El poder público, para serlo, eminentemente debe tener esa característica de supremacía, jamás debe someterse a nada más que a la Constitución y a las leyes que de ella emanan, porque son la voluntad de la gente plasmada en un pacto fundacional que regula la forma en que se organizan para lograr el bienestar general. Por tanto, es posible afirmar que su finalidad esencial es proteger a la población del Estado, por lo que debe estar por encima de cualquier interés individual o de grupo. Si se llega a someter a alguno —o algunos— su obligación de fungir como mecanismo que equilibre las desigualdades deja de existir y, por tanto, se pervierte su naturaleza y cesa su utilidad social.

De este modo, podemos afirmar que la grave consecuencia de la corrupción es que somete el gran poder que le es conferido a las instituciones gubernamentales a intereses egoístas y, en la mayoría de las ocasiones, sumamente funestos para el tejido social, principalmente porque se aleja de su función primordial de brindar seguridad a la población, ya que deja de brindar esos equilibrios que generan la equidad que es fundamental para que se pueda desarrollar plenamente la libertad.

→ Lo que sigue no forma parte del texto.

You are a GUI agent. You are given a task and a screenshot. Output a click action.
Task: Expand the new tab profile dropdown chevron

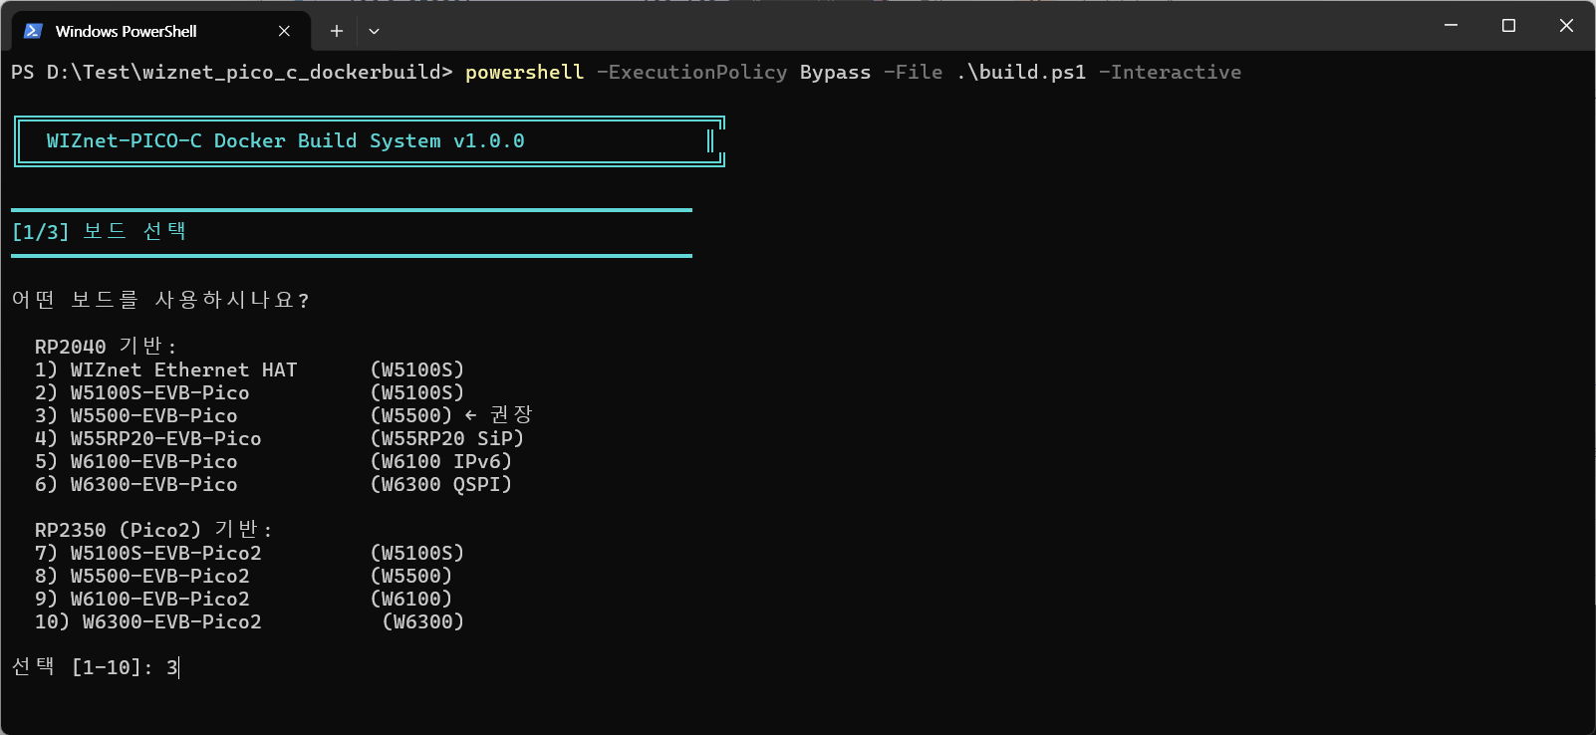[x=374, y=31]
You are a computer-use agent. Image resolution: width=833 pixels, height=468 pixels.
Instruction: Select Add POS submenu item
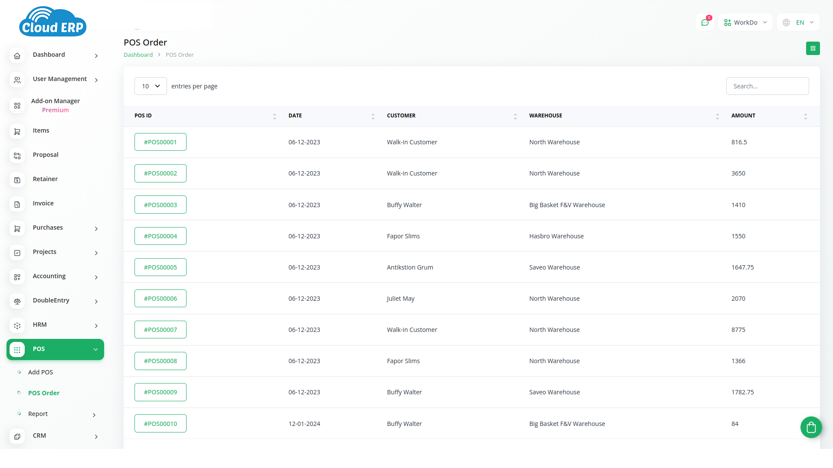tap(40, 372)
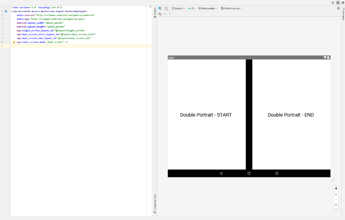Click the warnings and errors indicator

click(x=338, y=8)
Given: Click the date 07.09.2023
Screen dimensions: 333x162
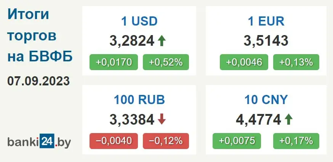Looking at the screenshot, I should point(38,81).
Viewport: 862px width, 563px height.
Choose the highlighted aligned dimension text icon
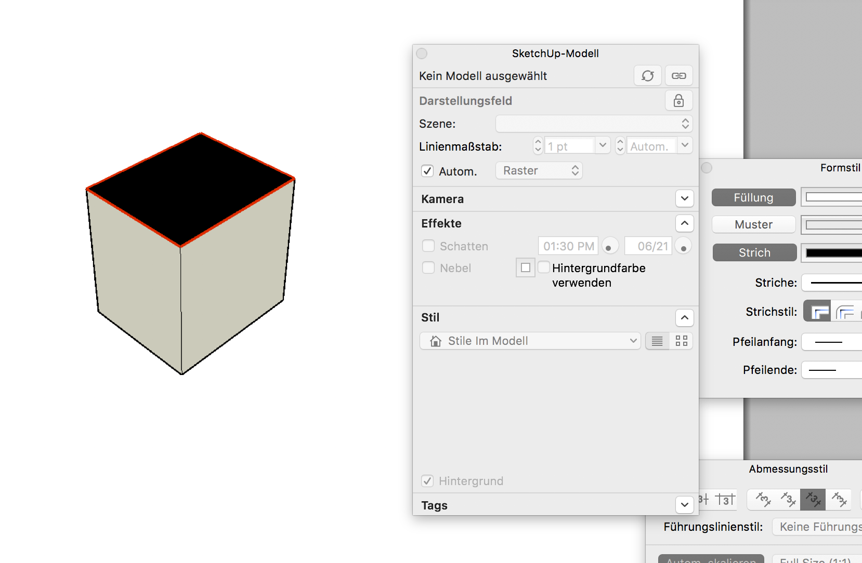pyautogui.click(x=813, y=500)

Por ello es por lo que la corrupción gubernamental debe ser prevenida y sancionada de forma ejemplar. De nada sirve satanizar y banalizar al servicio público o alentar y atizar el encono social generado por el enriquecimiento desmedido de funcionarios y políticos, sin que se observe el grave daño que ocasiona al Estado, pues su proliferación implica una abdicación tácita de sus obligaciones fundamentales de seguridad y certeza.

La lucha contra la corrupción debe tener como finalidad primordial la salvaguarda de la función pública y no, como se ha puesto de moda, la simple sanción a quienes se enriquecen abusando del poder o depauperando la función pública como venganza ante la existencia de ese hecho social tan complejo. Mientras la revancha sea la que guíe los esfuerzos para prevenirla y combatirla, la lucha será inútil e infructuosa y, por el contrario, se seguirá generando un caldo de cultivo ad hoc para su proliferación.